◆ **TASK ITEM**
Set down exactly, from the records below, the line with "La gestion du cycle" through the line with "[Suivez-nous sur : Instagram", and nothing else.
--- MATERIAL FOR THIS TASK Enclosed Below ---
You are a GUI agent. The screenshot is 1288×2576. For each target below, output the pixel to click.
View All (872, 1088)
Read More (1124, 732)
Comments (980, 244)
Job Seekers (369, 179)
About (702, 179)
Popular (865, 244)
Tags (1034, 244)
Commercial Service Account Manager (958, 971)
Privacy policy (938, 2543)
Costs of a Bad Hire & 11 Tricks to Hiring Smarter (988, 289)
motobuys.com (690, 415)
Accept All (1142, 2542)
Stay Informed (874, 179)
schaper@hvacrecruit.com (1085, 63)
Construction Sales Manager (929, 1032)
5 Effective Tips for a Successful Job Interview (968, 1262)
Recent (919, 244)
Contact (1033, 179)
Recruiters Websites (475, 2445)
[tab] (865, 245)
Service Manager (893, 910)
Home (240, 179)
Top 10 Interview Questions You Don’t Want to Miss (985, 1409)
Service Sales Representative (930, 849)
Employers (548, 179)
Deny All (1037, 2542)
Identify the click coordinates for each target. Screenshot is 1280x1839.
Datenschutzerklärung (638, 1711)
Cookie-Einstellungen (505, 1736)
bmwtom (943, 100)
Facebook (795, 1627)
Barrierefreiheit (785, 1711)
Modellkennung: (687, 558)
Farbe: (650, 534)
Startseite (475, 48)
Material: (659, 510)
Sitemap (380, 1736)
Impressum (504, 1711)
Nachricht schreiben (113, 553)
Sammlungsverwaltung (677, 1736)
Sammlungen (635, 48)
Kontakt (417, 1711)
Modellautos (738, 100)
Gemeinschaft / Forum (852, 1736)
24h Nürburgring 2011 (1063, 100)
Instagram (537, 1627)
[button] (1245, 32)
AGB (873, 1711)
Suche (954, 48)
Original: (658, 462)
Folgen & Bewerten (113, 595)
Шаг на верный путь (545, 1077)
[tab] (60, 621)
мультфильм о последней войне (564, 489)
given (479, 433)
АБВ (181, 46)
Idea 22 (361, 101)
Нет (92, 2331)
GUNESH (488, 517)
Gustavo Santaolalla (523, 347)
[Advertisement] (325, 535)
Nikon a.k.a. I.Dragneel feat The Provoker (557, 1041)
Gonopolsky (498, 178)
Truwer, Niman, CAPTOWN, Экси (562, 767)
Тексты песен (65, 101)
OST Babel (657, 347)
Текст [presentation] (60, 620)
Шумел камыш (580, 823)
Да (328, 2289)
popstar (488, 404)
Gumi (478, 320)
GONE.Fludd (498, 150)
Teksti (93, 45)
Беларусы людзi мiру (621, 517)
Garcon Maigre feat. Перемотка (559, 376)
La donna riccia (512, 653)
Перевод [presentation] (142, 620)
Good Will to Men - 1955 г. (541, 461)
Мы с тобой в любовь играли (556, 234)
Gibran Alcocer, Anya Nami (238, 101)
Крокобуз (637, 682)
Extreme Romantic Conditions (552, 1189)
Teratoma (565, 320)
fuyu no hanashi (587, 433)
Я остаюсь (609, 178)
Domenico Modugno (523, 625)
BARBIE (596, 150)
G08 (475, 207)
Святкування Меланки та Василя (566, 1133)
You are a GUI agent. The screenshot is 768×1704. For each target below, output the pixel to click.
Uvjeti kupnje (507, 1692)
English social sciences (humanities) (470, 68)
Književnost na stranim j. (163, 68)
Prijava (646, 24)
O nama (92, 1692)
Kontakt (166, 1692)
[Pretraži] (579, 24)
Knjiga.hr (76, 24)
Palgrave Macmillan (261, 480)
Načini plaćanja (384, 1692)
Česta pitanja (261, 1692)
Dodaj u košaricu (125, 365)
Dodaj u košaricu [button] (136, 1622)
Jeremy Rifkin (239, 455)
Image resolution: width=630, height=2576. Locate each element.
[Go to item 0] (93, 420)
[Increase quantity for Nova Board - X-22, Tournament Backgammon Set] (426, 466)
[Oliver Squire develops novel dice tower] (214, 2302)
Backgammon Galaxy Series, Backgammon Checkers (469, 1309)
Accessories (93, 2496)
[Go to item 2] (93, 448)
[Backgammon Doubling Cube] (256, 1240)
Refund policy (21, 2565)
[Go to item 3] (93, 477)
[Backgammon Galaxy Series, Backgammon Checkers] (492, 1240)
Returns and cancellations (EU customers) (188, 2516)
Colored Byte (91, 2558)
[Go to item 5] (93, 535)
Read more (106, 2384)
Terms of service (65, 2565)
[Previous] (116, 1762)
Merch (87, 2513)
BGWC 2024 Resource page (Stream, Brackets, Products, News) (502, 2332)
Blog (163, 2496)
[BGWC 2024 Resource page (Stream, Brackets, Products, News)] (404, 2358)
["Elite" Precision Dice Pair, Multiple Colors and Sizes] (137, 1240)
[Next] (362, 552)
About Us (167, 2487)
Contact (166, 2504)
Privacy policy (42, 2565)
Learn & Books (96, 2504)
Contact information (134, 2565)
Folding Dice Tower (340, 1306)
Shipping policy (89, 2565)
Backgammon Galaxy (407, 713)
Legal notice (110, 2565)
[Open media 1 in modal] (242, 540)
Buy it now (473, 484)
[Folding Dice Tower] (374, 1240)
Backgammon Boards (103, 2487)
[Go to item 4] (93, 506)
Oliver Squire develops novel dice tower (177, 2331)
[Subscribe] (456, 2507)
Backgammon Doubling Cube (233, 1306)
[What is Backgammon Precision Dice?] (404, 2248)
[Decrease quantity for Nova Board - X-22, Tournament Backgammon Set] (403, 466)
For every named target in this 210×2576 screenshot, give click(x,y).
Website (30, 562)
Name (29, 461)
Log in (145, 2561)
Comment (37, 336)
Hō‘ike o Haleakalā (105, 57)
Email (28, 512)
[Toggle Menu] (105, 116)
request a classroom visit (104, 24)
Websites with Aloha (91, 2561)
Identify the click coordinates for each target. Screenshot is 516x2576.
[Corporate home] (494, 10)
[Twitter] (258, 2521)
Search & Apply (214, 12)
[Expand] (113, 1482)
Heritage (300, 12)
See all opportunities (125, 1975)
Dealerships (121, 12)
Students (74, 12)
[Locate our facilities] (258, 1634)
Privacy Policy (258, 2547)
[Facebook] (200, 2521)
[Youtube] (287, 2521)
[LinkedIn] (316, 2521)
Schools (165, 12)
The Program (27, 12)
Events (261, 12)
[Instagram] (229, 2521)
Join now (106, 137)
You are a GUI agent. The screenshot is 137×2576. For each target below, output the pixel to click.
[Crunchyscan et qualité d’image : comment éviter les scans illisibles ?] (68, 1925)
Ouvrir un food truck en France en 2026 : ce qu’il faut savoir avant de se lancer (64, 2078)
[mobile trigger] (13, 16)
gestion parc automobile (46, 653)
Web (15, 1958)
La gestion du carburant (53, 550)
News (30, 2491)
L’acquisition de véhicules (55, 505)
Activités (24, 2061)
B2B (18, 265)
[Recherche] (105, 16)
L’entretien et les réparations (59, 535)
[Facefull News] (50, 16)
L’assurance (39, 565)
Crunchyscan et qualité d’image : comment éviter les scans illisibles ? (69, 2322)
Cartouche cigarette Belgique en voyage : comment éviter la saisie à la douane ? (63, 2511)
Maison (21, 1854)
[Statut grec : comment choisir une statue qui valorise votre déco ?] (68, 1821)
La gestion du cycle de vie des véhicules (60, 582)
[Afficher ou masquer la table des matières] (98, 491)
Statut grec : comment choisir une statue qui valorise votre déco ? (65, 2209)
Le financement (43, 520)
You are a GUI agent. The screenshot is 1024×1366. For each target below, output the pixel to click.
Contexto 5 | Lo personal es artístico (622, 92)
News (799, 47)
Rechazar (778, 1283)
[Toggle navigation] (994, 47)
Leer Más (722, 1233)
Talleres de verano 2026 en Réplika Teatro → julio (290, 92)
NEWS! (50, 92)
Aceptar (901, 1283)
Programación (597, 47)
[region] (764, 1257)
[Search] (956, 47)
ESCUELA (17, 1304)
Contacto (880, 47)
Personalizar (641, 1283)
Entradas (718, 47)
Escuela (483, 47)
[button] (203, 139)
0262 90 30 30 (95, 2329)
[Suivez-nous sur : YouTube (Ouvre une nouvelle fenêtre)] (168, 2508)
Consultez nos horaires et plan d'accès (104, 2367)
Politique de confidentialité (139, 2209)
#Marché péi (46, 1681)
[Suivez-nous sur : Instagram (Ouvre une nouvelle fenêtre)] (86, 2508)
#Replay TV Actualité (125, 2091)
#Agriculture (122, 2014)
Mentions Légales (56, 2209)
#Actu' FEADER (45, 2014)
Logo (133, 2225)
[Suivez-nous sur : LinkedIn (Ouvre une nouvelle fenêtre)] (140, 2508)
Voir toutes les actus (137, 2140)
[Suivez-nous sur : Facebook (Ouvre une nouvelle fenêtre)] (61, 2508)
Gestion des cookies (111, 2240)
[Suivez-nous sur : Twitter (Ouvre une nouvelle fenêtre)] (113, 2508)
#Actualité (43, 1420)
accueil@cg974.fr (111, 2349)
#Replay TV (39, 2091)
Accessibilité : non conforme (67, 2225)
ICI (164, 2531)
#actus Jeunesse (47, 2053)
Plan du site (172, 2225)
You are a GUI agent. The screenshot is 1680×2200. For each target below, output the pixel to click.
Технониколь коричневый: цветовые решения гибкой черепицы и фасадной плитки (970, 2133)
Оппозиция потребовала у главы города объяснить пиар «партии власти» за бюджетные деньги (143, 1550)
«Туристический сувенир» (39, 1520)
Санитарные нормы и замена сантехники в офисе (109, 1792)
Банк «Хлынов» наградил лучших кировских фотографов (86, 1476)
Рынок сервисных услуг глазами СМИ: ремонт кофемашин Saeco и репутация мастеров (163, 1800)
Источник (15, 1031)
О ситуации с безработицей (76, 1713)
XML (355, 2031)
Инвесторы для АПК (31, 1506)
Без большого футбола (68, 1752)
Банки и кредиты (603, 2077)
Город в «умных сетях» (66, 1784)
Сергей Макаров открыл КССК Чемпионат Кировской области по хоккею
--- End of Enclosed MATERIAL FOR THIS TASK ---
◆ **TASK ANSWER**
La gestion du cycle de vie des véhicules (60, 582)
[Afficher ou masquer la table des matières] (98, 491)
Statut grec : comment choisir une statue qui valorise votre déco ? (65, 2209)
Le financement (43, 520)
You are a GUI agent. The screenshot is 1024×1366. For each target below, output the pixel to click.
Contexto 5 | Lo personal es artístico (622, 92)
News (799, 47)
Rechazar (778, 1283)
[Toggle navigation] (994, 47)
Leer Más (722, 1233)
Talleres de verano 2026 en Réplika Teatro → julio (290, 92)
NEWS! (50, 92)
Aceptar (901, 1283)
Programación (597, 47)
[region] (764, 1257)
[Search] (956, 47)
ESCUELA (17, 1304)
Contacto (880, 47)
Personalizar (641, 1283)
Entradas (718, 47)
Escuela (483, 47)
[button] (203, 139)
0262 90 30 30 (95, 2329)
[Suivez-nous sur : YouTube (Ouvre une nouvelle fenêtre)] (168, 2508)
Consultez nos horaires et plan d'accès (104, 2367)
Politique de confidentialité (139, 2209)
#Marché péi (46, 1681)
[Suivez-nous sur : Instagram (Ouvre une nouvelle fenêtre)] (86, 2508)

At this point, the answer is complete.